The study builds on previous research that led to warnings in the spring of 2005 from Health Canada and the U.S. Food and Drug Administration on atypical antipsychotics and dementia.
Conventional antipsychotic drugs include chlorpromazine (brand names Largactil and Thorazine) and haloperidol (brand name Haldol). Examples of atypical antipsychotics are olanzapine, risperidone and quetiapine (brand names Zyprexa, Risperdal and Seroquel, respectively).
Lead author Dr. Sudeep Gill, a geriatric specialist and adjunct scientist for the Institute for Clinical Evaluative Sciences, said behavioural symptoms in people with dementia can run a full spectrum. Some people have hallucinations and are very suspicious and paranoid, and those symptoms are "well targeted" by antipsychotics.
But sometimes patients with dementia seem agitated and may articulate that they feel restless.
"Paradoxically these drugs may actually worsen that particular symptom," said Gill, an assistant professor of medicine at Queen's University in Kingston, Ont.
He said it's significant that conventional antipsychotics were associated with an even higher mortality risk than atypicals.
Call to expand warnings
After the warnings of two years ago, he noted that some physicians had switched their patients over from the atypical to conventional drugs.
"We were hoping that at a policy level there might be some interest from the drug regulatory agencies, Health Canada, and its comparative agencies in other countries, to look at maybe expanding the warning labels that they apply to atypical antipsychotics to the older conventional antipsychotics," he said.
A statement from Health Canada noted that there are no placebo-controlled clinical trial data on relative risks for illness and death in elderly dementia patients treated with conventional antipsychotics.
"Nevertheless, the data do suggest that the risks associated with treating elderly dementia patients with conventional antipsychotics may be similar to those associated with atypical antipsychotics," Renee Bergeron, a spokeswoman for Health Canada, said in an e-mail Monday.

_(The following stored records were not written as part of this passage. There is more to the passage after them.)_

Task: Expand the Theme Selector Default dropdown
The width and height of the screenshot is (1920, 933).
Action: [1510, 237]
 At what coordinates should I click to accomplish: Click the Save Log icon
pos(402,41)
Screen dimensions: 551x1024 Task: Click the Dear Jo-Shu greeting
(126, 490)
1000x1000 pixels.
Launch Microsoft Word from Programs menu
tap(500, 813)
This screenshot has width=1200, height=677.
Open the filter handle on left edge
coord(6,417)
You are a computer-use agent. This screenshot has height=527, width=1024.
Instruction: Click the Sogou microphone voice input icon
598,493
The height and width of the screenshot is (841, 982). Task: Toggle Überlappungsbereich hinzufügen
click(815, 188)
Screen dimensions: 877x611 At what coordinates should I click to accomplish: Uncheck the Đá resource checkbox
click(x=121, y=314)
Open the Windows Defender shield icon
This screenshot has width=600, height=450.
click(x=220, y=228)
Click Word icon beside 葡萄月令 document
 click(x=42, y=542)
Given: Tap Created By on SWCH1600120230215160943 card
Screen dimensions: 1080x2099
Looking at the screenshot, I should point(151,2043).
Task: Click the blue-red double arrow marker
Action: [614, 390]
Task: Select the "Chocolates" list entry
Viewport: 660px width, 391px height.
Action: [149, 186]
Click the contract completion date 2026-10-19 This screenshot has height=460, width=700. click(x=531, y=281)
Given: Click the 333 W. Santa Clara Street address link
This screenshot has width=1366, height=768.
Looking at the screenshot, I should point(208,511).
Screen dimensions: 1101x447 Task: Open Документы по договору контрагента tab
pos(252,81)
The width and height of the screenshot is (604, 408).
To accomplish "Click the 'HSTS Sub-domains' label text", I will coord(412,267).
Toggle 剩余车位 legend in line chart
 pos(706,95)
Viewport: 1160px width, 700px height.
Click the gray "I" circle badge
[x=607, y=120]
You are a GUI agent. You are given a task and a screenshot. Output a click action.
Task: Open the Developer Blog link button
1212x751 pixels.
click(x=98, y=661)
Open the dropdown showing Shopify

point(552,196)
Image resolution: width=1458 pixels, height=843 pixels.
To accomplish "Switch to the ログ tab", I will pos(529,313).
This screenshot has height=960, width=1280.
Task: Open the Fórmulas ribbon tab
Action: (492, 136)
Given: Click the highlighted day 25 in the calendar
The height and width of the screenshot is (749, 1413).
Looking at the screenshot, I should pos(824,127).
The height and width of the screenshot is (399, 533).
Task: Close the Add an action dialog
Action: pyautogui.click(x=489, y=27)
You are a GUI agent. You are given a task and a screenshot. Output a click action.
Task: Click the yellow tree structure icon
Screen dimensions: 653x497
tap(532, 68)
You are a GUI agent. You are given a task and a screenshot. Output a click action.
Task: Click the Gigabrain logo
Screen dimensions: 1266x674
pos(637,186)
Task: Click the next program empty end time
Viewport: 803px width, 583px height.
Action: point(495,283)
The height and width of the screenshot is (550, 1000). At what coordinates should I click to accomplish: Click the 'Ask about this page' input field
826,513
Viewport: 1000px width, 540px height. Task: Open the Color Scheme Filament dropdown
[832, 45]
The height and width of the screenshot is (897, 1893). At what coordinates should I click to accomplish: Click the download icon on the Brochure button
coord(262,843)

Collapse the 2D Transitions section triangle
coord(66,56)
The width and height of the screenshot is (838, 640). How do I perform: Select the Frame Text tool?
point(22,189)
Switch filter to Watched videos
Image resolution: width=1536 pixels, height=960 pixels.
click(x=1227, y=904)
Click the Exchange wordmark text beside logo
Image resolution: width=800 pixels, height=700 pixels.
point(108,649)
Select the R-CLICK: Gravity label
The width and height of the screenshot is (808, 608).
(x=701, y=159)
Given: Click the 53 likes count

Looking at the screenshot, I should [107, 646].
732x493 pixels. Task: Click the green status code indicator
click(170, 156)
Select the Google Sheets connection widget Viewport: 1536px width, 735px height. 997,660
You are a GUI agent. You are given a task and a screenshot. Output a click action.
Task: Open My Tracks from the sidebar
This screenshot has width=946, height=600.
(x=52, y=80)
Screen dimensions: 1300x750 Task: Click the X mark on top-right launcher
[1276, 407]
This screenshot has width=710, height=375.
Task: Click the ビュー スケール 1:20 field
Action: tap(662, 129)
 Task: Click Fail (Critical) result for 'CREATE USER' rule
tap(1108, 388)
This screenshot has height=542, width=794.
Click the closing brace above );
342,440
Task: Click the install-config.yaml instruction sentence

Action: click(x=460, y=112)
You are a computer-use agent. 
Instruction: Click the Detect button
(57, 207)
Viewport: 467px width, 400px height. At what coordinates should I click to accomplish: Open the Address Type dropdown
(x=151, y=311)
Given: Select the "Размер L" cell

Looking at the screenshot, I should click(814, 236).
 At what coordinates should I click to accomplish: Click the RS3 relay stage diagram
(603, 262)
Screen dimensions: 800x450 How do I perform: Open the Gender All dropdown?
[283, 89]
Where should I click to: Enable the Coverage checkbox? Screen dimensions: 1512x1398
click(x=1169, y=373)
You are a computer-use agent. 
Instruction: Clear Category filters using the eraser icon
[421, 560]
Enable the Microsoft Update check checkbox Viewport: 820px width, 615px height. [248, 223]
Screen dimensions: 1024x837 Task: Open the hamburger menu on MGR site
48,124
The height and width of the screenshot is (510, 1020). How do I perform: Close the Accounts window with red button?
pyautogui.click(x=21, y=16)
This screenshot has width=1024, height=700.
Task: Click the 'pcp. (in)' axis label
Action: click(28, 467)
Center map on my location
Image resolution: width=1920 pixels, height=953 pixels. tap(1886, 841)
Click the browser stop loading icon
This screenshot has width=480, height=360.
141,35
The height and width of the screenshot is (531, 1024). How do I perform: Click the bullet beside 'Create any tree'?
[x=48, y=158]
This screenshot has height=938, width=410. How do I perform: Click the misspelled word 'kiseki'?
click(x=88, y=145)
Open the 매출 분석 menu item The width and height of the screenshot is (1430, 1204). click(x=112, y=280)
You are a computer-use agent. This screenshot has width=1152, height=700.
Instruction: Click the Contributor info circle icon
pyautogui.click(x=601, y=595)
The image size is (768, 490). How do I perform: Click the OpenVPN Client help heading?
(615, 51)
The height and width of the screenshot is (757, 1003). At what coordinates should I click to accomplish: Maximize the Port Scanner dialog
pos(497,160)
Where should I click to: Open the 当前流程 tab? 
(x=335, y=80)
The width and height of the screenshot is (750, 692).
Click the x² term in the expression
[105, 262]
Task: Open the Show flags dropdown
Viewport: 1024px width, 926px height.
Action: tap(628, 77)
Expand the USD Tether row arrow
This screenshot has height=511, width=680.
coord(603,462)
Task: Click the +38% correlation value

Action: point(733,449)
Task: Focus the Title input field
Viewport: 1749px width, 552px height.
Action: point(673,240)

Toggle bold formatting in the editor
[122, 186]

"Health Canada is currently updating the product monographs for all conventional antispychotics to reflect findings from the available data."
Consider non-drug treatments
The study was based on anonymous data from Ontario residents aged 66 and older with dementia 1997 to 2002. The researchers did not have access to causes of death, so they could not determine why it was that people taking the drugs were more likely to die.
But they did find that the risk of death associated with these drugs, either atypicals or conventional agents, emerges within a month and presisted for at least six months, said Gill, who called the small risk clinically important.
The report looked at people both in the community and in long-term care homes, and Gill said the higher risk of death was comparable in both settings.
Antipsychotics are often prescribed to people with schizophrenia, and their use on people with dementia is very common, Gill said. The researchers hope doctors, patients and caregivers will think critically about the benefits and risks of prescribing the drugs and consider alternative non-drug treatments.
Non-drug treatments that might help include recollection of pleasant events, physical activity, music therapy and behavioural analysis to find out what's going on. For example, a female patient may lash out to express discomfort with a male attendant bathing her, Gill said.
Caregivers may need more training on dealing with the behaviour of someone who might become aggressive because the person doesn't want a bath, such as backing down on requiring the bath at a particular time of day, said Dr. Michael Borrie, chair of the division of geriatric medicine at the University of Western Ontario, and medical director of a dementia special care unit at Parkwood Hospital, in London, Ont.
Dr. David Conn, co-chair of the Canadian Coalition for Seniors' Mental Health, said the organization released guidelines more than a year ago that say atypical antipsychotics should only be used if there's a risk of harm or if there's great suffering or disability caused by the symptoms.